**WRITTEN INSTRUCTION A:** Reproduce, word for word, the part of the records that opens with the line containing "Where should I" and closes with the line containing "[x=208, y=598]", both lines included.
======== EXTRACTED TEXT
Save and render a webpage with PhantomJS and node.js
From your comments, I'd guess you have 2 options
- Try to find a phantomjs node module - https://github.com/amir20/phantomjs-node
- Run phantomjs as a child process inside node - http://nodejs.org/api/child_process.html
Edit:
It seems the child process is suggested by phantomjs as a way of interacting with node, see faq - http://code.google.com/p/phantomjs/wiki/FAQ
Edit:
Example Phantomjs script for getting the pages HTML markup:
var page = require('webpage').create();
page.open('http://www.google.com', function (status) {
if (status !== 'success') {
console.log('Unable to access network');
} else {
var p = page.evaluate(function () {
return document.getElementsByTagName('html')[0].innerHTML
});
console.log(p);
}
phantom.exit();
});
I've used two different ways in the past, including the page.evaluate() method that queries the DOM that Declan mentioned. The other way I've passed info from the web page is to spit it out to console.log() from there, and in the phantomjs script use:
page.onConsoleMessage = function (msg, line, source) {
console.log('console [' +source +':' +line +']> ' +msg);
}
I might also trap the variable msg in the onConsoleMessage and search for some encapsulate data. Depends on how you want to use the output.
Then in the Nodejs script, you would have to scan the output of the Phantomjs script:
var yourfunc = function(...params...) {
var phantom = spawn('phantomjs', [...args]);
phantom.stdout.setEncoding('utf8');
phantom.stdout.on('data', function(data) {
//parse or echo data
var str_phantom_output = data.toString();
// The above will get triggered one or more times, so you'll need to
// add code to parse for whatever info you're expecting from the browser
});
phantom.stderr.on('data', function(data) {
// do something with error data
});
phantom.on('exit', function(code) {
if (code !== 0) {
// console.log('phantomjs exited with code ' +code);
} else {
// clean exit: do something else such as a passed-in callback
}
});
}
Hope that helps some.
================
======== DATASET CONTENT
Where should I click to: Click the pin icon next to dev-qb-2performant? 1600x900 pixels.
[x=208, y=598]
================
======== DATASET CONTENT
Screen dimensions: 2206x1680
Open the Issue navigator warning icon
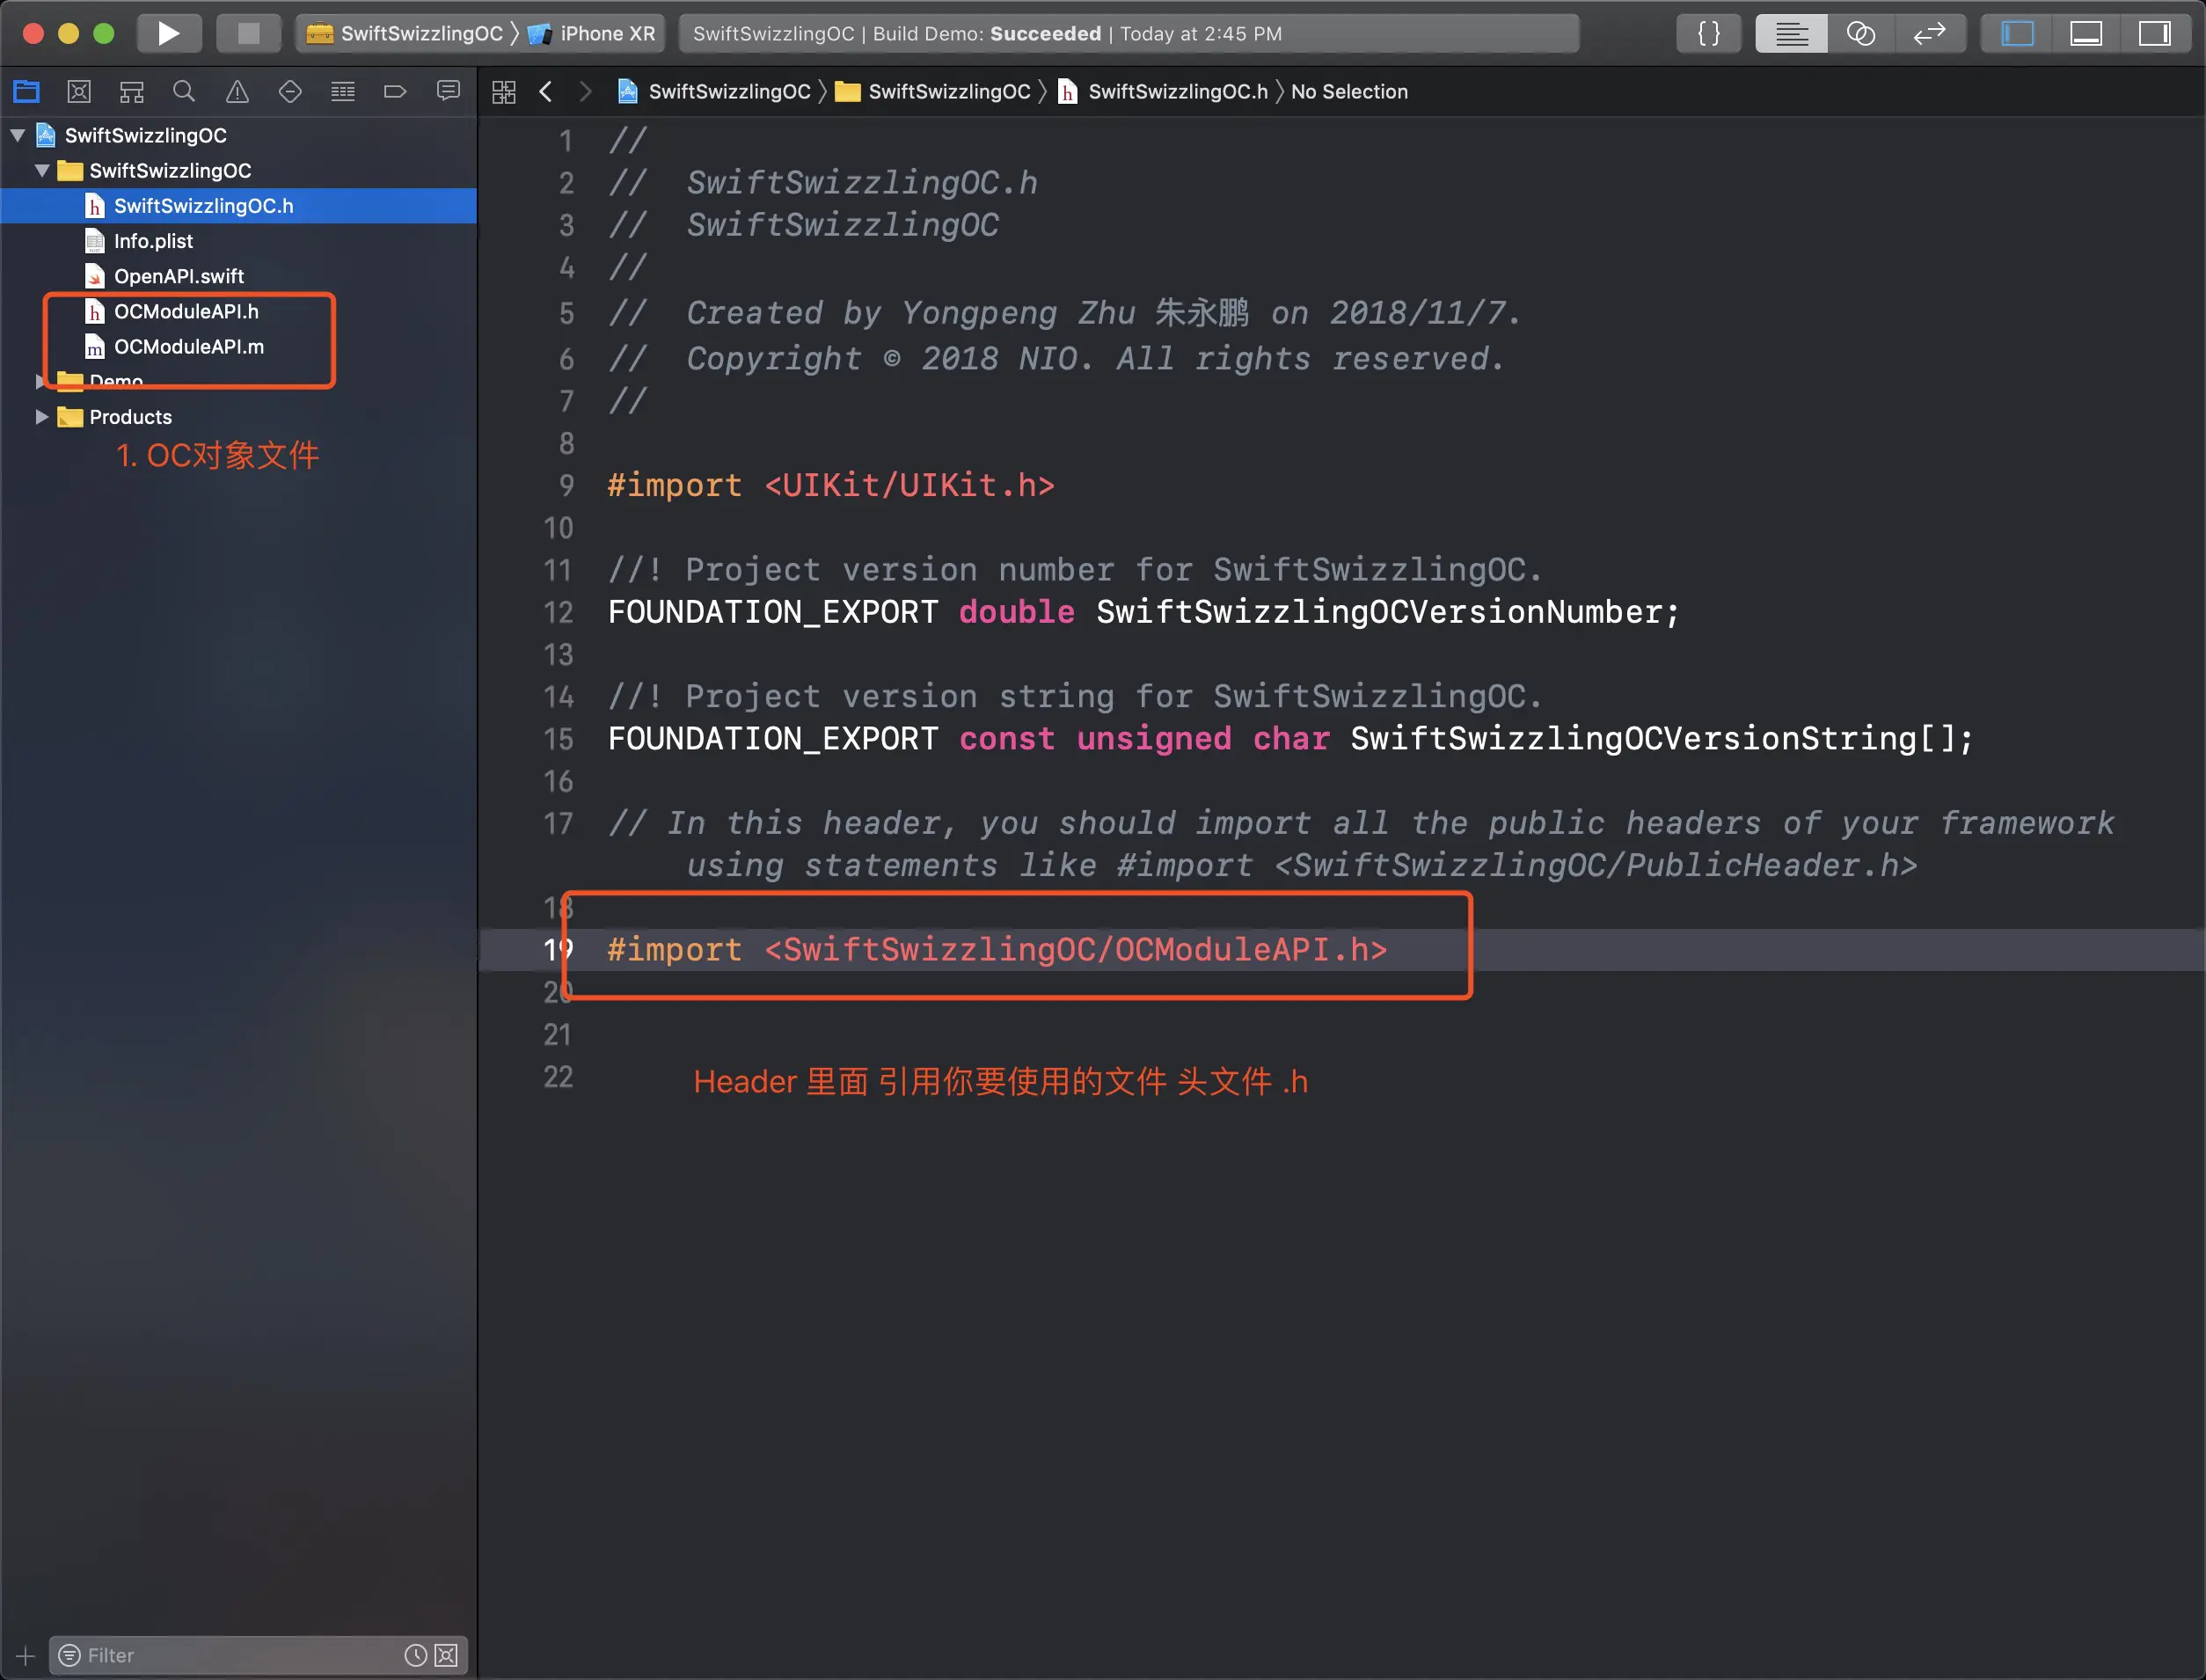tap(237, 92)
================
**WRITTEN INSTRUCTION B:** Decide whether each statement agrees with the PhantomJS and node.js page. Answer yes or no for each, and quote the deciding words. (i) One option offered is to run phantomjs as a child process inside node. (ii) The example PhantomJS script opens http://www.yahoo.com. (iii) In the Nodejs script, the encoding of phantom.stdout is set to utf8.

**EXERCISE SOLUTION A:**
Where should I click to: Click the pin icon next to dev-qb-2performant? 1600x900 pixels.
[x=208, y=598]

**EXERCISE SOLUTION B:**
(i) Yes: "Run phantomjs as a child process inside node"
(ii) No: "page.open('http://www.google.com', function (status) {"
(iii) Yes: "phantom.stdout.setEncoding('utf8');"